Stored data
▽

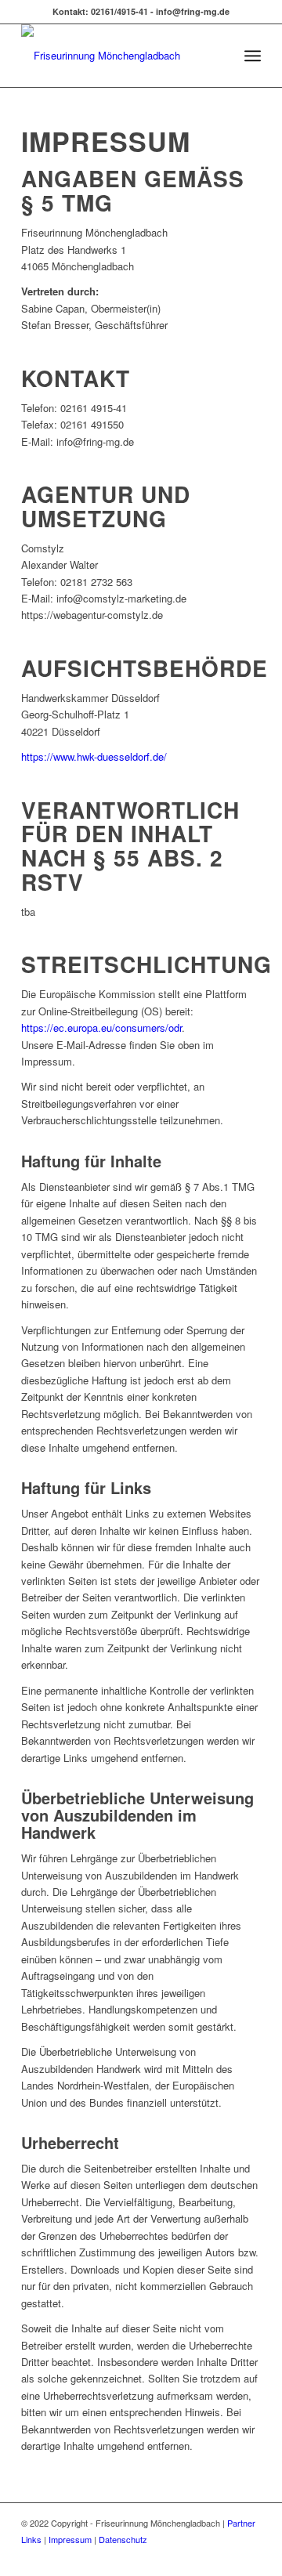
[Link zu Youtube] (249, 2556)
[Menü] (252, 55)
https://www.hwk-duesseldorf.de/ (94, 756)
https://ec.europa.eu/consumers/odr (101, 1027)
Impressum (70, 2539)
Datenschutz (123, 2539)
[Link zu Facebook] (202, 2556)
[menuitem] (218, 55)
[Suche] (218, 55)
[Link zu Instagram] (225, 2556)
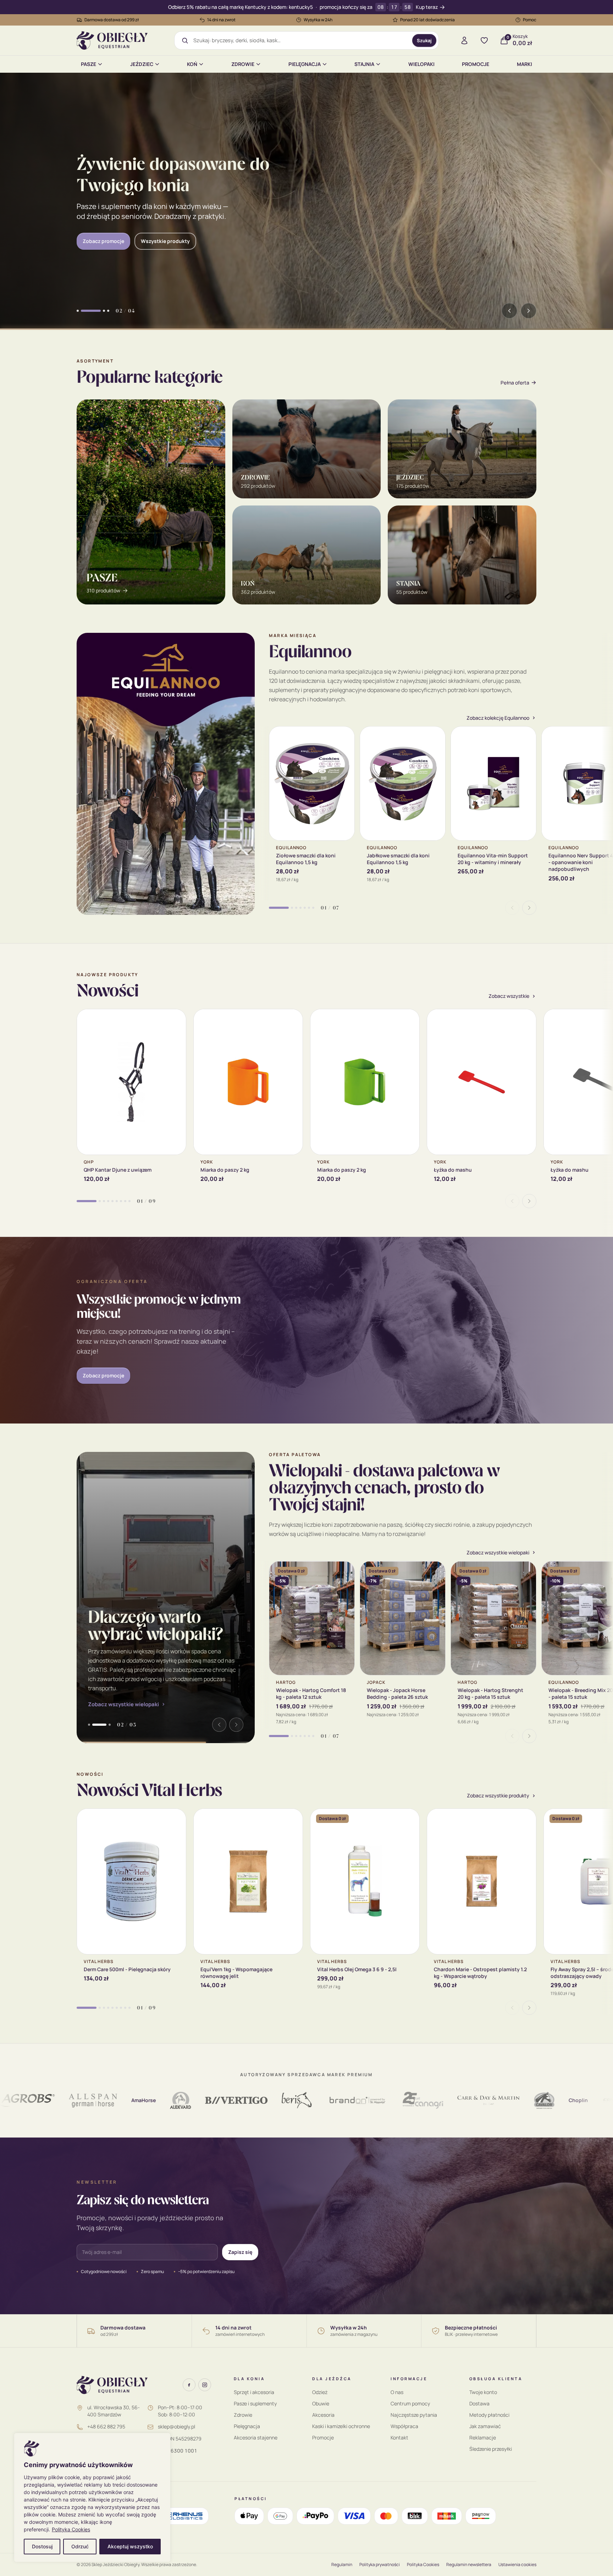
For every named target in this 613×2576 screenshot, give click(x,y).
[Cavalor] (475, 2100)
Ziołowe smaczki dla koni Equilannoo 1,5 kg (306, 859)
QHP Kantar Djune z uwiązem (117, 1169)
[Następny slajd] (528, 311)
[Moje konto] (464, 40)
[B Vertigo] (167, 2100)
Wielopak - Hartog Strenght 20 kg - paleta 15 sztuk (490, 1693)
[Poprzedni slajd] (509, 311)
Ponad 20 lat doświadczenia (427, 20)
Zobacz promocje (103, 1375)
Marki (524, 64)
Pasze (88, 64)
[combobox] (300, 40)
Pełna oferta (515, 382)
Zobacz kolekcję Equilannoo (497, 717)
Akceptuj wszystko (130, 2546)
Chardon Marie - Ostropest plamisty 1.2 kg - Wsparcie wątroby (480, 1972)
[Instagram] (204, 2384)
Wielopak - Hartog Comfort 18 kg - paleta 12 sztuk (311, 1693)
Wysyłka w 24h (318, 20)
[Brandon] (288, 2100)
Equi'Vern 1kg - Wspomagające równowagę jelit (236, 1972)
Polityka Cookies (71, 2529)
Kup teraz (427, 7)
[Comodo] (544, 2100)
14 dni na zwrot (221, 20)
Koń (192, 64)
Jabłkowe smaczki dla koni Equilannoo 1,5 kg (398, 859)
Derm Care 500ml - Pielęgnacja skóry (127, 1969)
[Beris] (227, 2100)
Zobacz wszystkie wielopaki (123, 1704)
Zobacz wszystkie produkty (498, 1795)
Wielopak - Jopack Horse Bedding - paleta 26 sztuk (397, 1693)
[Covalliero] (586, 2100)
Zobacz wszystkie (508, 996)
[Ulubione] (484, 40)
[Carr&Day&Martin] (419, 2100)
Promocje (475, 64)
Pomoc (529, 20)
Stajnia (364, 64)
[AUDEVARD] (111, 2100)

△

* [Exercise] Transcribe every entry word for word, excluding images.

* [Answer for the task]
[Link zu Youtube] (249, 2556)
[Menü] (252, 55)
https://www.hwk-duesseldorf.de/ (94, 756)
https://ec.europa.eu/consumers/odr (101, 1027)
Impressum (70, 2539)
Datenschutz (123, 2539)
[Link zu Facebook] (202, 2556)
[menuitem] (218, 55)
[Suche] (218, 55)
[Link zu Instagram] (225, 2556)
For every named target in this 613×2576 screenshot, give click(x,y).
[Cavalor] (475, 2100)
Ziołowe smaczki dla koni Equilannoo 1,5 kg (306, 859)
QHP Kantar Djune z uwiązem (117, 1169)
[Następny slajd] (528, 311)
[Moje konto] (464, 40)
[B Vertigo] (167, 2100)
Wielopak - Hartog Strenght 20 kg - paleta 15 sztuk (490, 1693)
[Poprzedni slajd] (509, 311)
Ponad 20 lat doświadczenia (427, 20)
Zobacz promocje (103, 1375)
Marki (524, 64)
Pasze (88, 64)
[combobox] (300, 40)
Pełna oferta (515, 382)
Zobacz kolekcję Equilannoo (497, 717)
Akceptuj wszystko (130, 2546)
Chardon Marie - Ostropest plamisty 1.2 kg - Wsparcie wątroby (480, 1972)
[Instagram] (204, 2384)
Wielopak - Hartog Comfort 18 kg - paleta 12 sztuk (311, 1693)
Wysyłka w 24h (318, 20)
[Brandon] (288, 2100)
Equi'Vern 1kg - Wspomagające równowagę jelit (236, 1972)
Polityka Cookies (71, 2529)
Kup teraz (427, 7)
[Comodo] (544, 2100)
14 dni na zwrot (221, 20)
Koń (192, 64)
Jabłkowe smaczki dla koni Equilannoo 1,5 kg (398, 859)
Derm Care 500ml - Pielęgnacja skóry (127, 1969)
[Beris] (227, 2100)
Zobacz wszystkie wielopaki (123, 1704)
Zobacz wszystkie produkty (498, 1795)
Wielopak - Jopack Horse Bedding - paleta 26 sztuk (397, 1693)
[Covalliero] (586, 2100)
Zobacz wszystkie (508, 996)
[Ulubione] (484, 40)
[Carr&Day&Martin] (419, 2100)
Promocje (475, 64)
Pomoc (529, 20)
Stajnia (364, 64)
[AUDEVARD] (111, 2100)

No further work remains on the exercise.